Directions
Return the material exactly. Every line must stay as it is.

•••••

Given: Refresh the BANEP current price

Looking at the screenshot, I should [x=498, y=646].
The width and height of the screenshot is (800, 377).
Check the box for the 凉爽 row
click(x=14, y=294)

•••••

Answer
Given: Refresh the BANEP current price

Looking at the screenshot, I should [x=498, y=646].
The width and height of the screenshot is (800, 377).
Check the box for the 凉爽 row
click(x=14, y=294)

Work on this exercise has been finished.